→ DOCUMENTFRAGMENT:

──────────────────────────────

BLOG; ‘Ziekteverzuim en perspectief op werk’

Pas geleden ervaarde ik een deja vu toen ik de berichten las over het stijgende verzuim in een fors aantal sectoren. Eind tachtiger jaren zaten we in Nederland in een soortgelijke situatie met verzuimcijfers vaak boven de 10% en een enorme WAO instroom. We hadden toen weliswaar nog wel de publieke Ziektewet en volledig publieke WAO. We hadden ook een grote werkeloosheid, rammelende economie en een uitvoeringsinstantie die vooral werkgevers- en nemers ter wille wilde zijn om problemen met betrekking tot werkgelegenheid en inkomensderving te helpen oplossen.

Dit lijkt op het eerste gezicht niet zoveel te verschillen met de situatie van nu. Met dien verstande dat sociale partners thans geen directe invloed hebben op de uitvoering door UWV.

──────────────────────────────

→ DE INFORMATIE GEBRUIKEN:
a) Beantwoord de volgende vragen over het blogfragment over ziekteverzuim.
(i) Welke verzuimcijfers kwamen eind jaren tachtig in Nederland vaak voor?
(ii) Welke twee regelingen waren in die tijd nog publiek?
(iii) Waarop hebben sociale partners thans geen directe invloed?
b) Neem uit het blogfragment over ziekteverzuim letterlijk alles over vanaf "Dit lijkt op" tot en met "uitvoering door UWV.".

──────────────────────────────

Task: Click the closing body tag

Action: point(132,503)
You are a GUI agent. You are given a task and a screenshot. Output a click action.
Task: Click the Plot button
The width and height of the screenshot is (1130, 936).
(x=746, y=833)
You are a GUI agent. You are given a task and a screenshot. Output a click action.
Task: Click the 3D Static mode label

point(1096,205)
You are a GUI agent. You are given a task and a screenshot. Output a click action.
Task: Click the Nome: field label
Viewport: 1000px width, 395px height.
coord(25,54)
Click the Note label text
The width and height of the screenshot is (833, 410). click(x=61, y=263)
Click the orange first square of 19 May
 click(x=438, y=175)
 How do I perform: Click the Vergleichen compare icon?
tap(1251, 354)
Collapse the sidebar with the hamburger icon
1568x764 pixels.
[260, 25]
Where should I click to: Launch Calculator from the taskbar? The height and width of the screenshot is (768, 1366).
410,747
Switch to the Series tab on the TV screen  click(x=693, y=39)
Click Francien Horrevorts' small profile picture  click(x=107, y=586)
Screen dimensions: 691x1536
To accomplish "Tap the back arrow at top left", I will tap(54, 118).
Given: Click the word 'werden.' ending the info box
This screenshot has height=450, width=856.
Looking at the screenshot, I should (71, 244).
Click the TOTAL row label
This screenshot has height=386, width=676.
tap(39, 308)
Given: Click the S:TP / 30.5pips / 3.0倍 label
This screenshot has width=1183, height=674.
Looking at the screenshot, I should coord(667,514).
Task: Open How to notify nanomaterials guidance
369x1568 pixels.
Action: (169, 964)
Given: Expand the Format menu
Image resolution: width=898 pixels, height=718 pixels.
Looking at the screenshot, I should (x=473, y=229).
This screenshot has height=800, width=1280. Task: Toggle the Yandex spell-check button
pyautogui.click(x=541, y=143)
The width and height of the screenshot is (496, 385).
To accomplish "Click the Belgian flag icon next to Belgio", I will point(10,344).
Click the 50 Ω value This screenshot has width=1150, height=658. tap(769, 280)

──────────────────────────────

→ RESULTATEN OPDRACHTEN:
a)
(i) Verzuimcijfers boven de 10%.
(ii) De Ziektewet en de WAO (die volledig publiek was).
(iii) Op de uitvoering door UWV.

b)
Dit lijkt op het eerste gezicht niet zoveel te verschillen met de situatie van nu. Met dien verstande dat sociale partners thans geen directe invloed hebben op de uitvoering door UWV.